Keywords: HIV infections, cadaver, ART use, Kenya, public health surveillance
Introduction
Globally, the number of people living with HIV (PLHIV) in 2015 was estimated at 36.7 million persons (1). Between 2010 and 2015, antiretroviral therapy (ART) use for HIV-infected persons increased by 126% in parallel with a 26% reduction in HIV-related deaths, from 1.5 million deaths in 2010 to 1.1 million deaths in 2015 (1,2). Sub-Saharan Africa bears the greatest burden of HIV. In 2015, there were 470,000 HIV-related deaths in East and Southern Africa representing 43% of global deaths due to HIV (1–3).
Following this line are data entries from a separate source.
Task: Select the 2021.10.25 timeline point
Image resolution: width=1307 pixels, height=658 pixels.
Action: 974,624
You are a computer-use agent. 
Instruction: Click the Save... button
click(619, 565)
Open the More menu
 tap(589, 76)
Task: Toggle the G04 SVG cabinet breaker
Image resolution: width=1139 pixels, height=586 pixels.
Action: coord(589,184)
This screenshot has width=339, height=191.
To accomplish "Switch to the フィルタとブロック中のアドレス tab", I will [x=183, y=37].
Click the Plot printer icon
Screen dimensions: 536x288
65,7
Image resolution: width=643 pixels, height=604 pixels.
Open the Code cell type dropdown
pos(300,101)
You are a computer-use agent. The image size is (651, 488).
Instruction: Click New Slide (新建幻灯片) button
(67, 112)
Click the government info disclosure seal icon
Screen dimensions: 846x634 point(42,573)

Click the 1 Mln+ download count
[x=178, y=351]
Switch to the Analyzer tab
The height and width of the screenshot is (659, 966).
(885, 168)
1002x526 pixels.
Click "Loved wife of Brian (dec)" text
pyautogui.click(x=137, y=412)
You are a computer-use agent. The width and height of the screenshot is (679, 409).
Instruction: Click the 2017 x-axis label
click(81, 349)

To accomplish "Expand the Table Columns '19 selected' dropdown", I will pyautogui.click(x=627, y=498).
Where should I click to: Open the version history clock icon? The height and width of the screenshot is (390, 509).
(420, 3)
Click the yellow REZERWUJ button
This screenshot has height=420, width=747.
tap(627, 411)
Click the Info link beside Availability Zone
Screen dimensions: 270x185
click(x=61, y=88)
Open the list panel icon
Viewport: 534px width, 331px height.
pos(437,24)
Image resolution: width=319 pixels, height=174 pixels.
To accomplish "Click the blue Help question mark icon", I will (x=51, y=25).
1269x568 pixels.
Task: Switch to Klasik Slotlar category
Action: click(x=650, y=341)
Kenya is estimated to have the fourth-largest HIV epidemic in the world, with 1.5 million PLHIV (4). The country reported an estimated 30% decline in HIV-related deaths between 2010 and 2015, from 52,314 to 35,822 respectively (5). This is attributed to the rapid increase of number of ART sites and increased ART coverage (6). However, HIV remains a serious public health challenge despite these achievements. Nairobi, the national capital, has the highest burden of HIV in the country with 171,510 residents estimated to be living with HIV and 2,500 HIV-related deaths occurring per year (5). Antiretroviral therapy coverage among PLHIV in Nairobi was estimated at 72% in 2014, nine percentage points below the treatment coverage target of 81% set in UNAIDS 90–90-90 fast-track targets for epidemic control by 2020 (6,7).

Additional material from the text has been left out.